3. Experiments Results and Discussion

After the preliminary characterization of the devices presented in the previous paragraphs, we began our investigation of the degradation processes by performing a current step-stress on one sample for each group. This kind of procedure allowed us to evaluate the short-term impact of a wide range of stress conditions on the optical and electrical characteristics of the devices. The outcome of these experiments was used for the selection of the stress currents that were adopted for the constant-current accelerated aging experiments, needed to properly evaluate the dependencies of the degradation kinetics of the devices.

3.1. Current Step-Stress

During a step-stress experiment, the magnitude of an operating parameter, which is known to impact on the degradation of a specific property of a device, is gradually increased until a status of “failure” or of strong degradation is reached. For LEDs, the two main accelerating factors for optical degradation are represented by junction temperature and current-density. With our procedure, we investigated the impact of this latter parameter by performing a series of one hour-long stress steps, starting with a bias current of 20 mA and gradually increasing the stress level by 20 mA steps, up to 1 A. After each step, we performed a complete L–I–T and I–V–T characterization of the device. The stress was performed at an ambient temperature of T_STRESS = 45 °C, in order to slightly accelerate the aging process and attain sufficiently high degradation levels in a reasonable amount of time.
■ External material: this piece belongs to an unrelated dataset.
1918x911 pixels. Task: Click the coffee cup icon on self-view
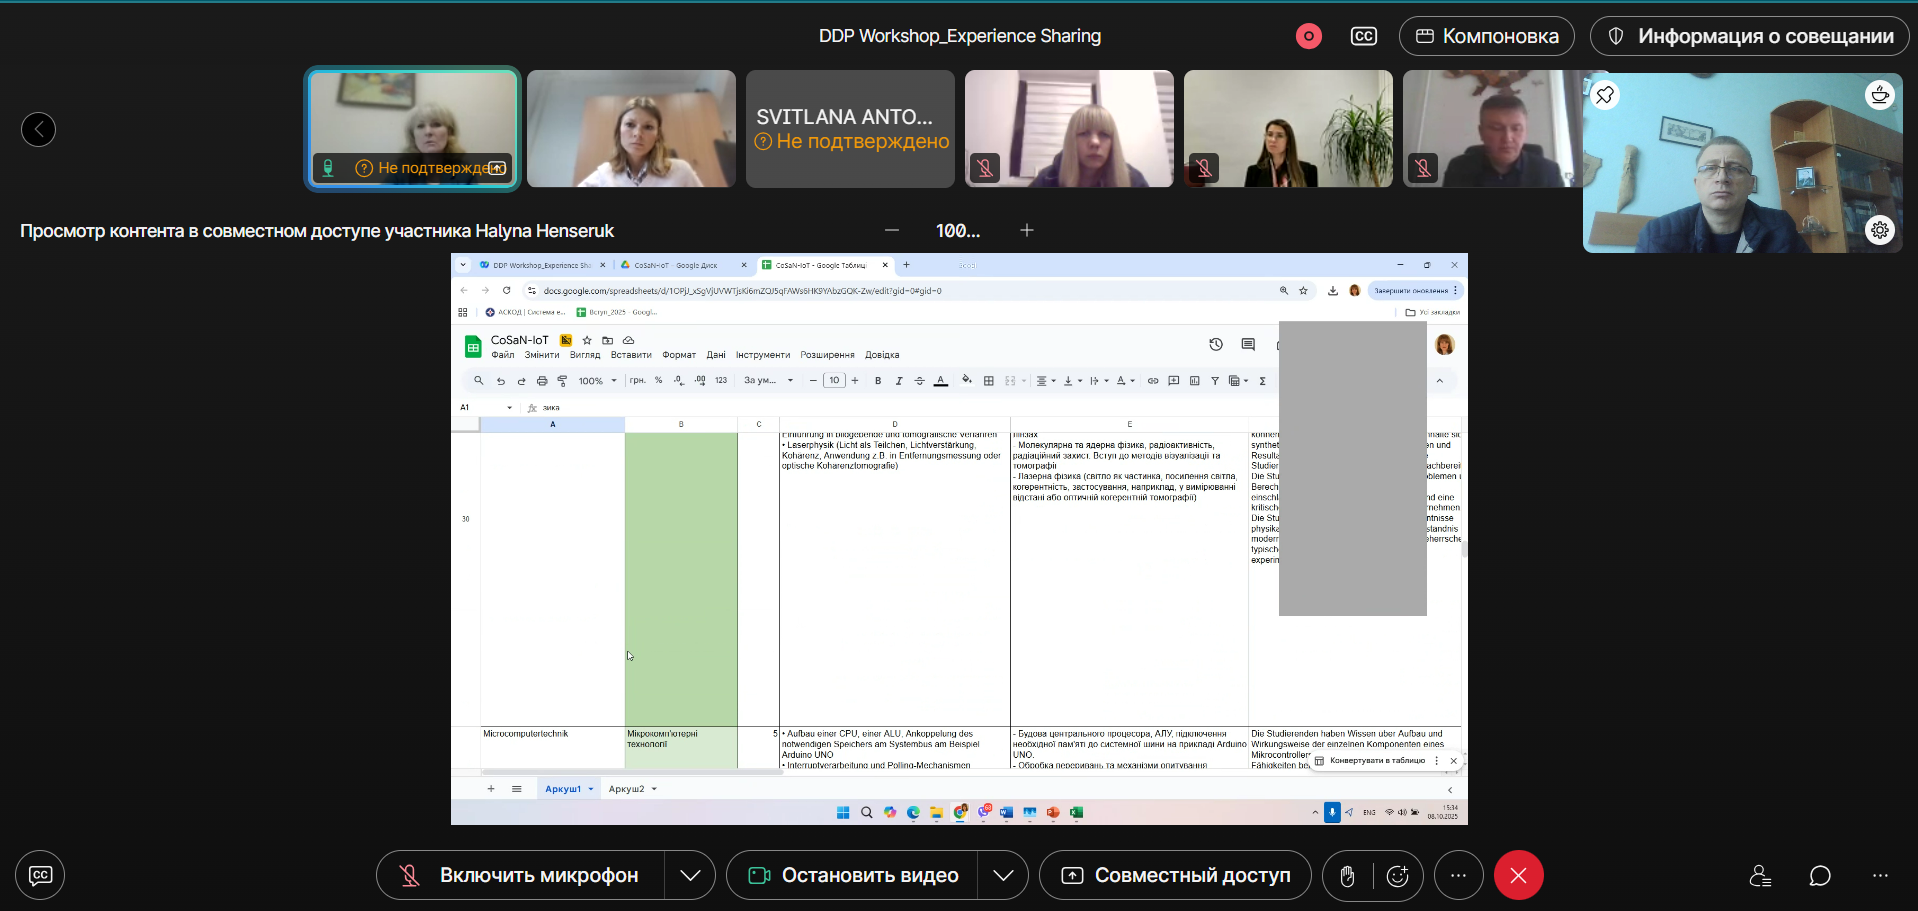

The plots reported in Figure 5a,b show the trends of the optical power and of the LED voltage, respectively, recorded during the entire step-stress procedure, carried out on a group C device. The visible decrease in both operating voltage and OP after the beginning of each stress step is ascribed to the self-heating of the devices, which becomes more prominent as the stress current increases. On the other hand, no relevant time-dependent variation in the emitted OP at high injection levels is visible, possibly indicating that the stress is not strongly degrading the optical performance of the devices at these bias levels.

To further prove this point, we analyzed the variations exhibited by the L–I characteristics of the device after each stress step, reported here in Figure 6a. While the variation in the OP at nominal current was within ±3% of its initial value, confirming the stability of the optical performance in this bias range, a total drop in emission in the low-bias regime up to 95% was found to affect all the DUTs. This variation is compatible with an increase in the SRH recombination rate, possibly induced by an increase in the concentration of non-radiative recombination centers within the active region of the device as a consequence of stress [23]. This hypothesis is further supported by the temperature dependence of the relative amount of degradation, reported in Figure 6b. In this plot, we can see that the worsening of the optical emission is stronger at higher measuring temperatures: this is again compatible with the increase in SRH recombination, because the SRH recombination coefficient A increases with increasing temperature [24].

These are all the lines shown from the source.